抜粋:
'''

AI研究の最新知見、ミクロな化石の鑑定で成果

放散虫微化石の画像分類モデルを高精度化

産総研

ポイント

・ 機械学習分野で提案された新しいモデル構造と学習手法を微化石の画像分類に応用

・ 多数の化石種を、専門家に近いレベルの平均86%で分類可能

・ 火山灰や鉱物・花粉など大量の画像を収集することが難しいさまざまな粒子の分類に応用できる可能性

 

 

概 要

国立研究開発法人 産業技術総合研究所(以下「産総研」という)地質情報研究部門 見邨和英 研究員、板木拓也 研究グループ長、宮川歩夢 上級主任研究員、人工知能研究センター 片岡裕雄 上級主任研究員は、地層中に含まれる微化石の画像から高い精度で放散虫の種を分類できるモデルを開発しました。

 

プランクトンなどの生物の遺骸である微化石は、地層が形成された環境や年代を示す重要な指標であり、資源探査や過去の地球環境の復元などの研究に用いられています。近年、機械学習モデルを活用した効率的な微化石の観察技術の開発が行われていますが、微化石の種によっては学習に必要な十分な量の画像(教師データ)を収集するのが困難なことがあり、機械学習による高精度な観察の実現に向けたボトルネックとなっていました。一方、コンピュータービジョン研究分野においては、Vision Transformer(ViT)という新しいモデル構造や、数式で生成された幾何的な図形を用いた学習方法(Formula-Driven Supervised Learning、FDSL)などの新しい技術が次々と提案され、高精度な画像認識を実現するための技術開発が進んでいます。しかし、これらの最新の知見は、微化石分類などの地質研究の分野には十分に反映されていませんでした。

'''

取り組む課題:
[A] 微化石分類の記事について答えてください。
(i) 開発されたモデルは、多数の化石種を平均何%で分類できますか?
(ii) 微化石は、どのような生物の遺骸ですか?
(iii) 数式で生成された幾何的な図形を用いた学習方法は、何と呼ばれていますか?
[B] 微化石分類の記事を、最後の文の後から書き進めてください。
このあとに並ぶ行は、ここでの作業には関わりません。

表示された行:

'''

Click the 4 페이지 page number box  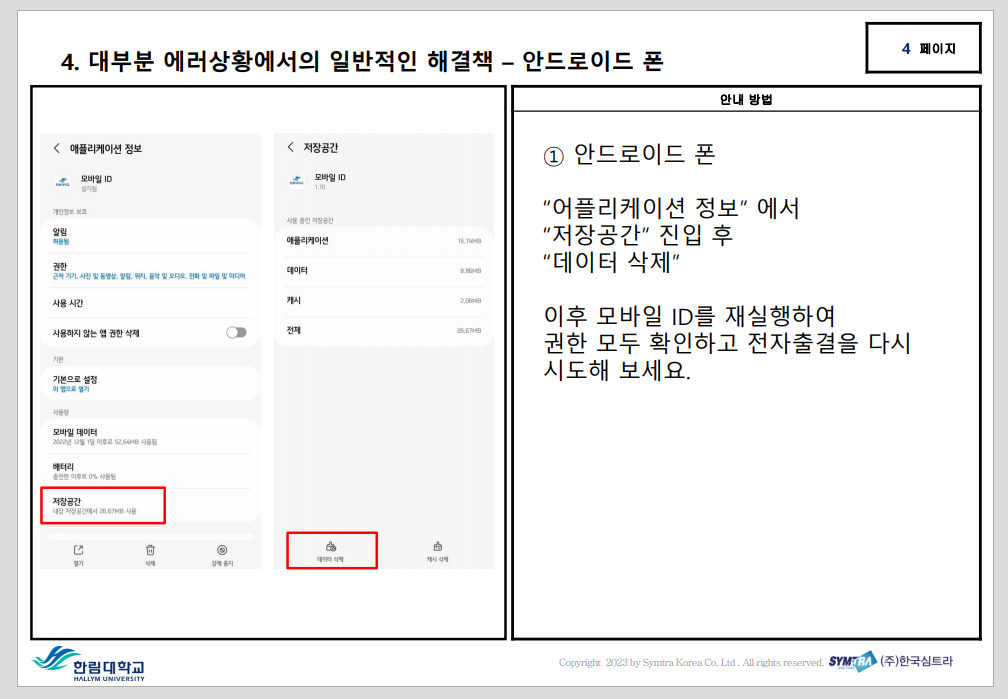(923, 48)
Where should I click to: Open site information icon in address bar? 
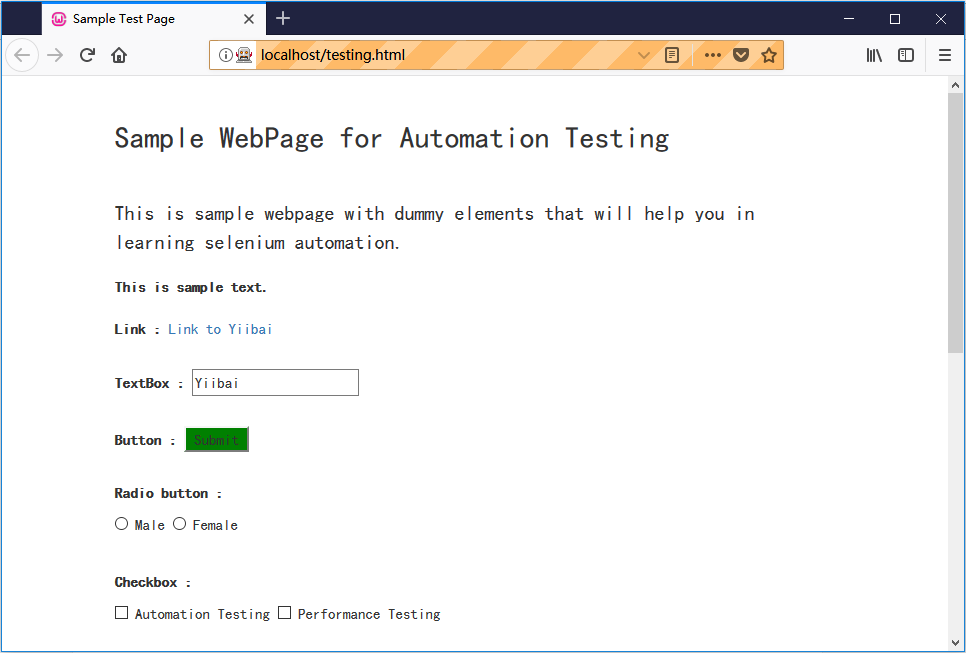click(225, 55)
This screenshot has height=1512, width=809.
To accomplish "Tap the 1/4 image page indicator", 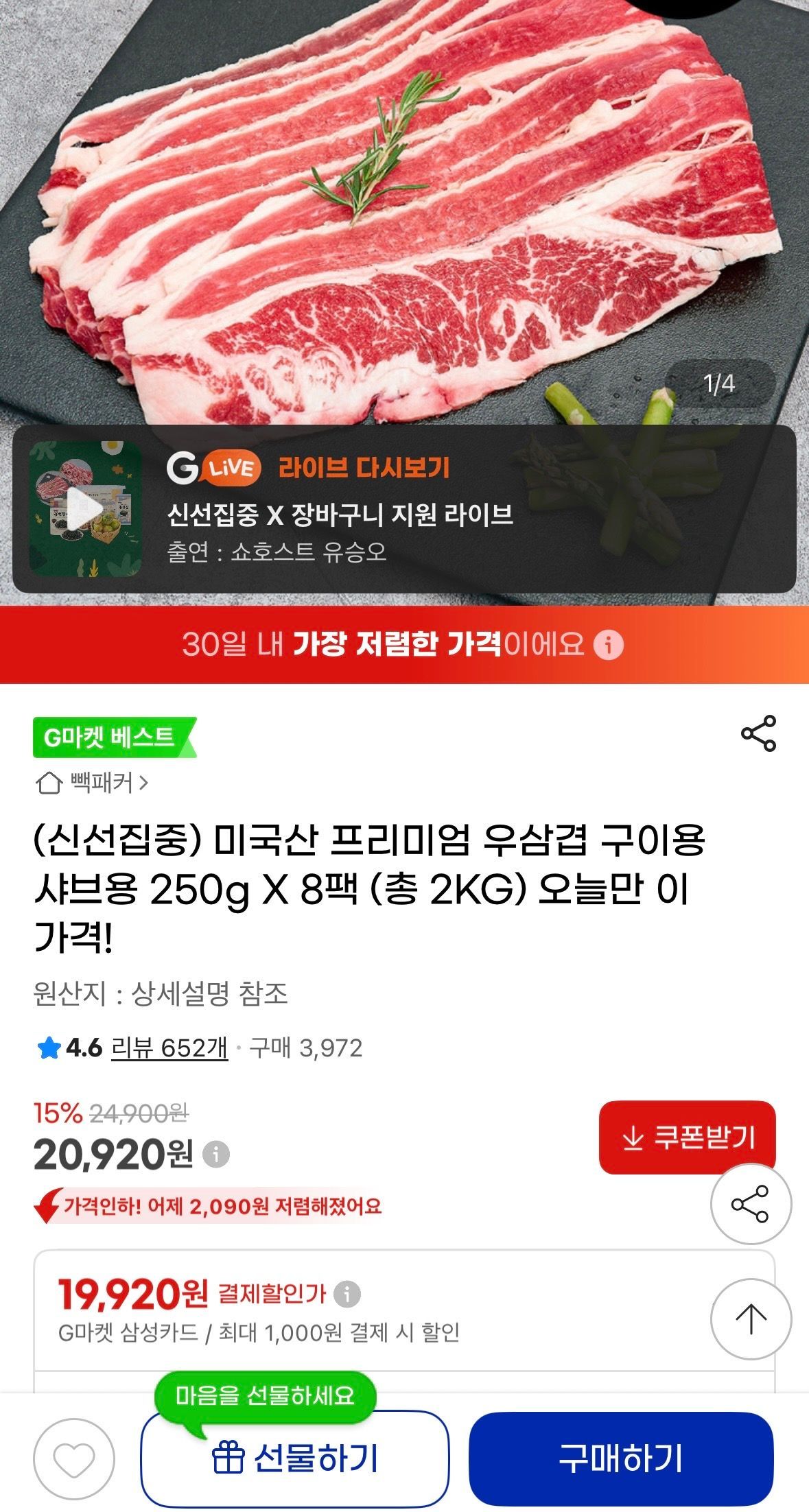I will (719, 383).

'''

この演習の解答:
[A]
(i) 平均86%
(ii) プランクトンなどの生物
(iii) Formula-Driven Supervised Learning(FDSL)

[B]
 

今回の研究では、これらの新技術を微化石の画像分類に応用し、平均で86%という専門家に近い精度で化石種の分類ができることが明らかになりました。この結果は、地質分野において課題であった、膨大な画像の収集が難しい場合においても、高精度な画像分類モデルを構築することができることを示唆しています。

 

なお、この技術の詳細は、2025年3月6日(英国時間)に「Scientific Reports」に掲載されます。

 

下線部は【用語解説】参照

 

開発の社会的背景

地層の解析は、人類が経験したことのない過去の温暖化記録の解読や、地層中に存在する石油や有用金属の資源探査などに重要な役割を果たしています。特に、地層中に存在するプランクトンなどの生物の遺骸である微化石は、その地層がいつ、どんな環境で形成されたのかを推定する重要な手がかりとして、さまざまな調査、研究に用いられてきました。微化石は顕微鏡で詳細な形状を観察して種類や個体数を分析するため、専門的な知識や技術、膨大な時間、労力が必要です。そこで、機械学習技術の一つである画像分類を活用した効率的な観察技術の開発が行われています。微化石の分類は、研究用途によっては90%程度の精度が求められています。しかし、地層中に稀にしか存在しない希少な種は大量の画像を収集することが難しいという課題があり、これまでに開発された画像分類モデルの精度は78%にとどまっていました。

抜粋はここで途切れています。